Submit to this Journal Review for this Journal Propose a Special Issue

Article Menu

Share Help Cite Discuss in SciProfiles

Open AccessArticle

Peer-Review Record

Improving a Street-Based Geocoding Algorithm Using Machine Learning Techniques

Appl. Sci. 2020, 10(16), 5628; https://doi.org/10.3390/app10165628

by Kangjae Lee¹

, Alexis Richard C. Claridades^1,2

and Jiyeong Lee^1,*

Reviewer 1: Anonymous

Reviewer 2: Anonymous

Appl. Sci. 2020, 10(16), 5628; https://doi.org/10.3390/app10165628

Submission received: 20 July 2020 / Revised: 6 August 2020 / Accepted: 11 August 2020 / Published: 13 August 2020

(This article belongs to the Special Issue Remote Sensing and Geoscience Information Systems in Applied Sciences)

Round 1

Reviewer 1 Report

The paper "A machine learning approach for street-based address geocoding" focuses on the testing of the three different machine learning methods for street based address geocoding: SVM, RF, eXtreme Gradient Boosting (XGB). In this study there are introduced the similarity metrics for better performance of matching by applying different ratio of matching and non-matching input address. The input address data commonly go through the address parsing, matching, and locating processes. Three experimental cases have been introduced by the authors to compare the performance of geocoding using machine learning with other approaches, namely: experimental case 1 presented address matching with simple matching; experimental case 2 used a similarity metric for the address matching, while the experiment case 3 used the address matching with machine learning. It has been found that the performance of XGB was consistently high when compared to address matching with or without similarity metrics. The accuracy of XGB was ranging from 95% to 96% across input data with different percentages of correct matches, whereas the accuracy of address matching with or without similarity metrics was relatively low and varies more.

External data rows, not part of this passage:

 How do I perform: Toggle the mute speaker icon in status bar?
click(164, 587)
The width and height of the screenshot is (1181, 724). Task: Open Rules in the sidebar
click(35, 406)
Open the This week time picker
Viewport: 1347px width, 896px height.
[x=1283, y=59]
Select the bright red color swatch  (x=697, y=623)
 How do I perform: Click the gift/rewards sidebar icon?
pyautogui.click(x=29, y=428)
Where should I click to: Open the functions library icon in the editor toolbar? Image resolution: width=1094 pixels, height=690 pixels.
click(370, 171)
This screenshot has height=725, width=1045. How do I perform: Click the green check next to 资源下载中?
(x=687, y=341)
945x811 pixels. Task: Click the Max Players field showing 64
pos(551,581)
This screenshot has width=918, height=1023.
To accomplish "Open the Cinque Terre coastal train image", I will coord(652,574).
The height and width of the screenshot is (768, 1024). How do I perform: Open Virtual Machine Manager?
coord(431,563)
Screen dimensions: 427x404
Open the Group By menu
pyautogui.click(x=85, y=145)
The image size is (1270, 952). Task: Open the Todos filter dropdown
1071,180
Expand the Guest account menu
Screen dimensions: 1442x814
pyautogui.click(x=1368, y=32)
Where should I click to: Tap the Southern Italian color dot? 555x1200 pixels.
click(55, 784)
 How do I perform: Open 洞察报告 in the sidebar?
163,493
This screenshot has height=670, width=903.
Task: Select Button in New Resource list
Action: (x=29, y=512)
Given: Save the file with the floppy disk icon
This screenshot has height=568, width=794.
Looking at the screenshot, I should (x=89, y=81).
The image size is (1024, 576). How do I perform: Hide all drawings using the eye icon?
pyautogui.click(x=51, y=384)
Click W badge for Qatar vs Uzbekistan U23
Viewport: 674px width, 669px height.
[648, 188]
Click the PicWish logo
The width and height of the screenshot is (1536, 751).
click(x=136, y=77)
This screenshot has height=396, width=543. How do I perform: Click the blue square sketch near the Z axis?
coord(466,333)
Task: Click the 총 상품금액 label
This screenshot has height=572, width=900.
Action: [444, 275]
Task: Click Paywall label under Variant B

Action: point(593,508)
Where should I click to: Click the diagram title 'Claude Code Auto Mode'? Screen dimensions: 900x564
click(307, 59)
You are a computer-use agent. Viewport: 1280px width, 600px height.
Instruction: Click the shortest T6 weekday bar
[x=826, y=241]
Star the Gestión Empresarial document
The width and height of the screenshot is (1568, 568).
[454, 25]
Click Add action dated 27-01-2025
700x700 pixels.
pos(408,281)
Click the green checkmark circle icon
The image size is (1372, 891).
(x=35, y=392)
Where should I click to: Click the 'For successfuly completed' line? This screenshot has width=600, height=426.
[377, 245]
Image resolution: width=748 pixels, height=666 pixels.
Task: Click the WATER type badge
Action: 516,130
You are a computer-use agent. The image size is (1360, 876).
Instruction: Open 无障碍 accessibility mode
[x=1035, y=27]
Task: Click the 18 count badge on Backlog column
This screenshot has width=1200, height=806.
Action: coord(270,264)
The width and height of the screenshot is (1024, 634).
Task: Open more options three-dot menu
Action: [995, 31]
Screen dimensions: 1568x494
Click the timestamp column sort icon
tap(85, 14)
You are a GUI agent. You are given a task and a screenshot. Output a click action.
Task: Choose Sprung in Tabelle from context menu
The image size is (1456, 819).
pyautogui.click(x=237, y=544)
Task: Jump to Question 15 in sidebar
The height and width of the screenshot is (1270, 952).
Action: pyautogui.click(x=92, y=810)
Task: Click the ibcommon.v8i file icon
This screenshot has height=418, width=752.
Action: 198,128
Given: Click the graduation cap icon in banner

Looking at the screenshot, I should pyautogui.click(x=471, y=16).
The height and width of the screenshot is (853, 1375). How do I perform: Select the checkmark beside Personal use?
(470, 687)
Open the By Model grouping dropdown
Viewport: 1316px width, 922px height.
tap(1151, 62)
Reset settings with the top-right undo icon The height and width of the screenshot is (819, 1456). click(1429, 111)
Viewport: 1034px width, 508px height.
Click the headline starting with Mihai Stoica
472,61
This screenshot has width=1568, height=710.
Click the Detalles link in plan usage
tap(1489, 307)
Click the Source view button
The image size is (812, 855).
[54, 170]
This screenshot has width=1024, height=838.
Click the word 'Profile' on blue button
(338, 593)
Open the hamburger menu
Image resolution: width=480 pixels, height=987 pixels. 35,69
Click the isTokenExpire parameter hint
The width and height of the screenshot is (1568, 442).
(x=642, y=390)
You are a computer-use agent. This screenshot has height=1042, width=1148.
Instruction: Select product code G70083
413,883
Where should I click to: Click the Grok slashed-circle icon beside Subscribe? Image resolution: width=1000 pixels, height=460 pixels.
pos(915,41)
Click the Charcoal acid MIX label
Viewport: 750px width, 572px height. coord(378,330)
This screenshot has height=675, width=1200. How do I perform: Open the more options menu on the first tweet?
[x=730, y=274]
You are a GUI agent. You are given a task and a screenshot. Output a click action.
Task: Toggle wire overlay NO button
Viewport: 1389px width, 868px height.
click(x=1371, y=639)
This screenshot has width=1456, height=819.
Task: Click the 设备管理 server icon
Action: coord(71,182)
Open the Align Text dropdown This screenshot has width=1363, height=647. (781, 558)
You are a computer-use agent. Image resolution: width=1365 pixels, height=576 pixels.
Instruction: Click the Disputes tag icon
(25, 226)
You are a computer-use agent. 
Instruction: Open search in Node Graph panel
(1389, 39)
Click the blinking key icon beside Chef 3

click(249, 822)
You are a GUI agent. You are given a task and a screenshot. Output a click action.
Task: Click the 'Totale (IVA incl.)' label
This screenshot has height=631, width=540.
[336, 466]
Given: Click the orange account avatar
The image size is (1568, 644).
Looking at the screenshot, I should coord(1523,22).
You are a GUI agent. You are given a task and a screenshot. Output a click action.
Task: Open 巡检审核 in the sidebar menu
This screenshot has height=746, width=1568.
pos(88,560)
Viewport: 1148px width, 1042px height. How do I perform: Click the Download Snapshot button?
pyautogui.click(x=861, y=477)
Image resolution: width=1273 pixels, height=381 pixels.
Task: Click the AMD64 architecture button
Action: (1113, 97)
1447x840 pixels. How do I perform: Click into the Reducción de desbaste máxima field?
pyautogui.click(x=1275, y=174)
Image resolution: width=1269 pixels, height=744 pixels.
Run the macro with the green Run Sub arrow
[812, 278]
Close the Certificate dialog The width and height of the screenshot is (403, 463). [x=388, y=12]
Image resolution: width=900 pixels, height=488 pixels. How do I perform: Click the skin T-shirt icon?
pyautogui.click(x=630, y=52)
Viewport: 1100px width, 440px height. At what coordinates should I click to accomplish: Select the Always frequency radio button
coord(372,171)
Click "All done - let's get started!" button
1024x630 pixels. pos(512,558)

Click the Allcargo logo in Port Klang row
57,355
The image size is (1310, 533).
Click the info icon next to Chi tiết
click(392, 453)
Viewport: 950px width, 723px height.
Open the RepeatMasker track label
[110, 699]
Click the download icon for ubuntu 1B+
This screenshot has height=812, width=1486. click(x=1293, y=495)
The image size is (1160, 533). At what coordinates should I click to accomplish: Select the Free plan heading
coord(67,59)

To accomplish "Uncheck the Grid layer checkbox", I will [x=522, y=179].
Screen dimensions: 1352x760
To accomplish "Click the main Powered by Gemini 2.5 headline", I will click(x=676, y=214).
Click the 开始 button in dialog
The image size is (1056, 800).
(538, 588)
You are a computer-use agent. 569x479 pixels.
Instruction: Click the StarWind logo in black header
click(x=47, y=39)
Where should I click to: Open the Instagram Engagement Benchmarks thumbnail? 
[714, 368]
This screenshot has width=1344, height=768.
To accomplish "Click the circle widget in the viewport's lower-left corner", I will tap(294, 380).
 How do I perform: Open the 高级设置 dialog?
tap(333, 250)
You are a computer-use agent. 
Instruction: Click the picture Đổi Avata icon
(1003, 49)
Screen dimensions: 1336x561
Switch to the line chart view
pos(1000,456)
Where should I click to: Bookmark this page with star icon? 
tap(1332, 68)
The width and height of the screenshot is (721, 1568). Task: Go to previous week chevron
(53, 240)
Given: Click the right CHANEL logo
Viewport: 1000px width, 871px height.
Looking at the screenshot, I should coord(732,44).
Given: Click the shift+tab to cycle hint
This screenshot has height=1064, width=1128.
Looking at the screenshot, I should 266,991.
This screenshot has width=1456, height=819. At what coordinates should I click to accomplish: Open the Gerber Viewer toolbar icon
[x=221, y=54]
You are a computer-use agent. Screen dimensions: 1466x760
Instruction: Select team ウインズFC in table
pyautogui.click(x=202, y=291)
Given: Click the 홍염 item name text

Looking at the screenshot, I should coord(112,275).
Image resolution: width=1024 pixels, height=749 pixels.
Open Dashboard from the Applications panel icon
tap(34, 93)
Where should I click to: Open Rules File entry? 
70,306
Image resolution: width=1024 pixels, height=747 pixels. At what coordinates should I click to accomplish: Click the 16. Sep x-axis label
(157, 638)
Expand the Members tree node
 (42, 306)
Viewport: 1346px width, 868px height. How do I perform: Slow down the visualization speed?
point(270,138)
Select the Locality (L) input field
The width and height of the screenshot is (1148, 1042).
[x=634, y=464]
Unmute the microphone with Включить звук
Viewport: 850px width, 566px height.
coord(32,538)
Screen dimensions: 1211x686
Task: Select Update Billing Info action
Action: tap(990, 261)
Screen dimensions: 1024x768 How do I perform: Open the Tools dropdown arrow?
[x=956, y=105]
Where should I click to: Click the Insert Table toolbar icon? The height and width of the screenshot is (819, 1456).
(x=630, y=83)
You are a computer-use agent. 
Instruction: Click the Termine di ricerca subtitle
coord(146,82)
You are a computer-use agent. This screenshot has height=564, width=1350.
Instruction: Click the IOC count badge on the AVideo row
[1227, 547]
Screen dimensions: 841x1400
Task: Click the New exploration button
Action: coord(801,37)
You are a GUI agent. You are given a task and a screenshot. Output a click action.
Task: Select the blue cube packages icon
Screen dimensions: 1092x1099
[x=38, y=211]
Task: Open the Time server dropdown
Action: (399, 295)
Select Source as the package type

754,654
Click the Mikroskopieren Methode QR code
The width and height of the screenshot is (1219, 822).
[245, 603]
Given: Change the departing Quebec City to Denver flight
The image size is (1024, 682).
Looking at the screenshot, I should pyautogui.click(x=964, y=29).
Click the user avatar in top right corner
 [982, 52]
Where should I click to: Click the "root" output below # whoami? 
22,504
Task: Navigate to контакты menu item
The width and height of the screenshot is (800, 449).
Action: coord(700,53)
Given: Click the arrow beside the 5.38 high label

Usually, SVM has an accuracy of 97% and RF an accuracy of 98%. Please insert in the paper the results obtained for this methods in order to compare with XGB and to prove your conclusions.

Author Response

Cover Letter and Responses to Comments

Improving a Street-based Geocoding Algorithm using Machine Learning Techniques

05 August 2020

CRISTIANO MATRICARDI, PhD

Editor

Applied Sciences

Dear Dr. Matricardi and the reviewers,

We are submitting our revised manuscript for a research article entitled Improving a Street-based Geocoding Algorithm using Machine Learning Techniques with Manuscript-ID applsci-889111 for consideration of publication in the Special Issue of the Applied Sciences Journal, entitled Remote Sensing and Geoscience Information Systems in Applied Sciences. The aforementioned article was revised from its original title A Machine Learning Approach for Street-Based Address Geocoding in the previous version to better reflect the work we have described therein.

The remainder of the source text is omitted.